WPI Worcester Polytechnic Institute

Computer Science Department

3013 Detailed Information


Time and Place

Day: M,T,Th,F

Time: 9:00am - 9:50am

Place: Higgins Lab 218


This is an introductory course in the design of operating systems. It covers principles, design decisions, design techniques, policies, and mechanisms. The course focuses on the design of general-purpose multiprogramming systems and covers processes, resource allocation, concurrency, memory management, time management, synchronization, mutual exclusion and possibly file systems and some distributed systems issues. The goals are 1) to acquaint students with the components of a structured operating system, 2) to show students abstractions underlying design choices, tradeoffs, and their consequences, and 3) to give students "hands on" experience with operating systems and related applications.


Knowledge of C. Working knowledge of common data structures such as stacks, queues, and linked lists. An interest in learning about operating systems. Recommended background CS courses are: CS2011 and CS2005.



Good References:

Grading Policy

Final grades will be computed as follows:

Grading policy for each project and homework will be provided at the time of the assignment. In general, each assignment will have a basic objective for the majority of the assignment points. There may be an extended objective for demonstrating additional work and understanding.

Final grades will reflect the extent to which you have demonstrated understanding of the material, and completed the assigned projects. The base level grade will be a "B" which indicates that the basic objectives on assignments and exams have been met. A grade of "A" will indicate significant achievement beyond the basic objectives and a grade of "C" will indicate not all basic objectives were met, but work was satisfactory for credit. No incomplete grades will be assigned unless there exist exceptional, extenuating circumstances. Similarly, no makeup exams will be given unless there exist exceptional, extenuating circumstances.

Programming Projects

There will be 3-4 programming assignments with the first one or two of these assignments also serving as an introduction to writing programs in the Unix environment. The intent is to familiarize the student with the Unix system, its editor, debuggers, etc. C and Unix will NOT be taught as part of this course. System calls and other aspects of Unix will be introduced as the course progresses and programming projects are assigned.

Written Homeworks

There will be about 5 short homework assignments for which you must provide written answers. They are not a large portion of your grade for this class, but they do help be sure you understand some of the fundamental operating system concepts that you cannot learn through just programming. Homeworks are to be turned in individually. Discussion of problems among students is encouraged, but when it comes to ultimately solving the problem, your answers must be your own.
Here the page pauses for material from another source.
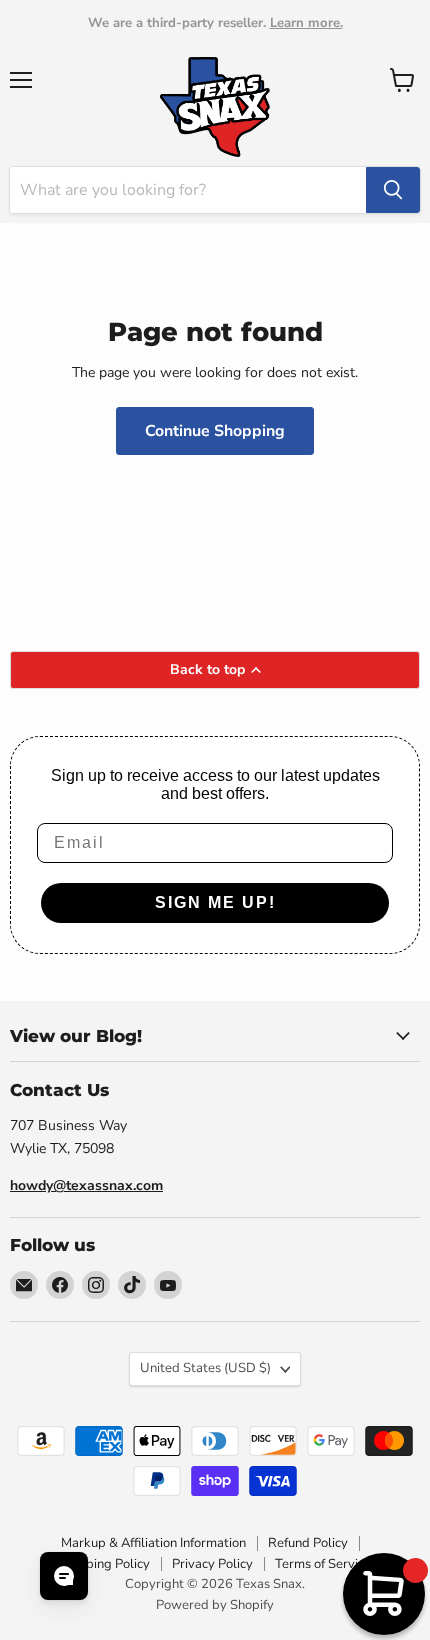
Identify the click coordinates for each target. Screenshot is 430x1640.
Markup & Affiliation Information (153, 1543)
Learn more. (306, 23)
There will be two in-class exams (including a final exam during the last week). There is a remote possibility of a pop quiz for which no advance notice will be provided. Exams will be closed book and closed notes. The majority of each exam will cover basic ideas and objectives of the class with a few questions testing additional understanding and insight.

Late Policy

Late programs and homeworks will be be penalized 10% of total assignment value per day (with the weekend counting as one day) or partial day, and no assignments will be accepted after seven days beyond the due date. All programs and written homeworks are due at the start of class on the due date. Homeworks and programs turned in after the start of class will be counted late. Projects will be submitted as directed in class. Exceptions to these rules can be made only beforehand.


Cheating ... don't do it. Cheating, either by taking credit for work you did not do or getting unauthorized help on homework or exams, is a serious offense. Punishment is in an automatic NR for the course. Note, discussion among students and even sanctioned group work is encouraged, but blatant copying of homework or code is not allowed. When in doubt, ask!

Computer Systems and Labs

There is no specific CS laboratory assigned for this course. Historically, the Systems Lab (FLA25) has been used for this course and it continues to be used by upper-level CS students. Students may use this lab or any other CCC or CS supported lab for doing programming assignments. The course requirement is that all assignments must be done in C under a Unix-like operating system. However, your programs must compile and run on the CCC machines as that is where they will be graded.